• **Tâche**
Poursuivez l'extrait consacré à la série Guilty Gear après sa dernière phrase.

• **Extrait fourni**
———

Les avis positifs de la presse se multiplient, certains ne se privent pas pour déclarer que Guilty Gear est une alternative solide aux jeux de Capcom et largement plus attractif que 90% que la concurrence. Le jeu attire même l’attention du président Bill Clinton qui le prend pour exemple lors d’une campagne contre les jeux vidéo trop violents pour les enfants (mais c’est pour cette raison que les notes telles que PEGI existent, monsieur…).
De façon totalement incompréhensible malgré ce succès public et cette avalanche d’éloges à travers la planète, Guilty Gear a carrément mis deux ans à sortir en Europe (2000), alors que sa suite Guilty Gear X apparaissait au Japon en arcade et sur Dreamcast, avant d’être porté sur PlayStation 2 puis dans une itération GameBoy Advance (assez médiocre d’ailleurs).
Deux ans plus tard à nouveau sortait Guilty Gear X2 (2002). Douze ans séparent ensuite cet épisode du suivant (« Guilty Gear Xrd » pour signaler que c’est le troisième épisode sous-titré « X »). Enfin, Guilty Gear Strive, dernier en date, voit le jour en 2021. Quelques spin-off sont apparus entre temps, dont surtout une suite spirituelle : BlazBlue. Cette série, à la base, était censée prendre la place de GG à une époque où Ishiwatari pensait en avoir fait le tour. Il n’a agi qu’en tant que compositeur sur BlazBlue qui comporte quatre épisodes principaux et de nombreuses versions améliorées et spin-off entre 2008 et 2021.

———

• **Informations**
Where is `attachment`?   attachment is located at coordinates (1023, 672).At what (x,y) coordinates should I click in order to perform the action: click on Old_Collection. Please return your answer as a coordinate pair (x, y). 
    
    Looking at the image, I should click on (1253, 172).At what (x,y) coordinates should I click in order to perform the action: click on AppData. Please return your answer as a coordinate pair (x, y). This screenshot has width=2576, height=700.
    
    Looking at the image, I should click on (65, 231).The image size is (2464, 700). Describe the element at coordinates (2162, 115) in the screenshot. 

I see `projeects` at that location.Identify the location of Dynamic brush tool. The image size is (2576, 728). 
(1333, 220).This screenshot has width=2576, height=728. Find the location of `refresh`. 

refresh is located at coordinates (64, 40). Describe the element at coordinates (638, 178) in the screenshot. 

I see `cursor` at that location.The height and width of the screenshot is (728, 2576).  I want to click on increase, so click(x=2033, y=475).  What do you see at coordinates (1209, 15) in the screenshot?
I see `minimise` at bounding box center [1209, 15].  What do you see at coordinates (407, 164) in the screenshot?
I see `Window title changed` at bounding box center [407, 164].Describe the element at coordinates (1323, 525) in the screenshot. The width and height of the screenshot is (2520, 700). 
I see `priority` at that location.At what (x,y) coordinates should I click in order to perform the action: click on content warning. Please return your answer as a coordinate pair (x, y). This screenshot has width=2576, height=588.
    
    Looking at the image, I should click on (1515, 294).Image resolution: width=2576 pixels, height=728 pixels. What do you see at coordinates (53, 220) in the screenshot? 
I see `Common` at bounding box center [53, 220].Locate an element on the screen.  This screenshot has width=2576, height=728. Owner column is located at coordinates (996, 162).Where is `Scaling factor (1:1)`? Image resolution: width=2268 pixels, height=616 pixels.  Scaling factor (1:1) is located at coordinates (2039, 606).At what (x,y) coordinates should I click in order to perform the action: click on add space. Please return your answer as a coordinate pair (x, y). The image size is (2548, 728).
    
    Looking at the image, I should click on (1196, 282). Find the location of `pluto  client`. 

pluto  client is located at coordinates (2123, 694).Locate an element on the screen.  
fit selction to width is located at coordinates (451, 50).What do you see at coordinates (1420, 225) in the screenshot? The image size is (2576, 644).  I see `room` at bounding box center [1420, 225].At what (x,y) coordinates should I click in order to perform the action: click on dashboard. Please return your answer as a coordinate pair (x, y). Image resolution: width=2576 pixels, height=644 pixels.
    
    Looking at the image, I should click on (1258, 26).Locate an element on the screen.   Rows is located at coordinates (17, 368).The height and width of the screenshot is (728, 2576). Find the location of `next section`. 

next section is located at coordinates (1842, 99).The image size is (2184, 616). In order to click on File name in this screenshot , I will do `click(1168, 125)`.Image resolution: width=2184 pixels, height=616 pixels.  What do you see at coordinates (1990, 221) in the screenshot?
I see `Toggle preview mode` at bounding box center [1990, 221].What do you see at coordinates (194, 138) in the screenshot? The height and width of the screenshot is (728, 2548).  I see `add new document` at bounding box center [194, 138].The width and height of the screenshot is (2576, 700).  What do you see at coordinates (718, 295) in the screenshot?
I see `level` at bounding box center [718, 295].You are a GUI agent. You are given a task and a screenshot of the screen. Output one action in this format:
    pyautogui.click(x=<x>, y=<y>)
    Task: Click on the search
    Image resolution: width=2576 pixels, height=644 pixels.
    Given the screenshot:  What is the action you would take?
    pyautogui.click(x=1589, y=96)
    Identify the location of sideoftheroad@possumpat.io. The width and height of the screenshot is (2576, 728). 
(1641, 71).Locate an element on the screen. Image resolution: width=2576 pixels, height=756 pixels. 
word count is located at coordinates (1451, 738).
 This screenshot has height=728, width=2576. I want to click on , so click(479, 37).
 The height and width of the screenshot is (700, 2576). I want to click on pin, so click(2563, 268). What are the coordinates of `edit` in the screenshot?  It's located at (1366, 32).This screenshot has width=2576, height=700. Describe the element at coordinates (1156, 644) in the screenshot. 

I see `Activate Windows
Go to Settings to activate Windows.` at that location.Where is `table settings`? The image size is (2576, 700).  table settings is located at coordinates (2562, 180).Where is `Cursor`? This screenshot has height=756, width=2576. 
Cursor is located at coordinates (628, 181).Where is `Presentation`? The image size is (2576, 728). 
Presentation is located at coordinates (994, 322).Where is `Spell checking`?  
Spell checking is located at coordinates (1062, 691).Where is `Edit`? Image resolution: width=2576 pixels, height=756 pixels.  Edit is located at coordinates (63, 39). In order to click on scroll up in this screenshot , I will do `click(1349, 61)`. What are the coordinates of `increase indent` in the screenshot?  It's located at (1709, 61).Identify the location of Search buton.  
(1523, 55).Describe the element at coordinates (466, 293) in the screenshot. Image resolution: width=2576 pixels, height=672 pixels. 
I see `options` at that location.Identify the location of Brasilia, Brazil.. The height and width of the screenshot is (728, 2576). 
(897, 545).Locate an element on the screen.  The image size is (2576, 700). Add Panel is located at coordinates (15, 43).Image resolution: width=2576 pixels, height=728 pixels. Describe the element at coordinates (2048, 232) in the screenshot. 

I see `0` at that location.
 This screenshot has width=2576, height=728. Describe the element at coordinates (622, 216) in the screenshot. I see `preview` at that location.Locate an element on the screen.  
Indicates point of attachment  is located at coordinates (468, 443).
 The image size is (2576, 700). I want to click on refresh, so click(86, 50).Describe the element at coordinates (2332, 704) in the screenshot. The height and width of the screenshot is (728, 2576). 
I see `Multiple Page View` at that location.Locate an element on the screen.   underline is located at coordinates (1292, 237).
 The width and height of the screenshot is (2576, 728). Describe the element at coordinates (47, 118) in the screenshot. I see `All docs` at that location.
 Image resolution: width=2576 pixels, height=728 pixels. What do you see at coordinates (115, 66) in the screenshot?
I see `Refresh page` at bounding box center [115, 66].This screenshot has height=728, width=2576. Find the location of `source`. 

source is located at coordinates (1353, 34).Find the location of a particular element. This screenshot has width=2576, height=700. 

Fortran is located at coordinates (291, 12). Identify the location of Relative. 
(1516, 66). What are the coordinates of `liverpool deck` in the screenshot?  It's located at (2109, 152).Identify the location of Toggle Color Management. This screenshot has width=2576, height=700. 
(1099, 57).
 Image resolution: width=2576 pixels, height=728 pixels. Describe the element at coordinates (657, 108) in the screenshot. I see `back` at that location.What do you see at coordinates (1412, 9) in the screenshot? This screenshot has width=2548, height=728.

———

• **Réponse**
Guilty Gear n’est pas un jeu à mettre entre toutes les mains, principalement à cause de sa difficulté punitive ; cependant, c’est une série qui a su se différencier de la concurrence sur quasiment tous les points et ce avec brio – preuve en est avec son retour malgré sa supposée fin. Il ne serait donc pas surprenant que cette licence, digne de figurer à côté d’un bon Street Fighter, revienne dans les années à venir ! Mais pour le moment, on appréciera que ce tout premier épisode ne soit plus exclusif à la PlayStation et fasse désormais partie du catalogue Steam et Nintendo Switch.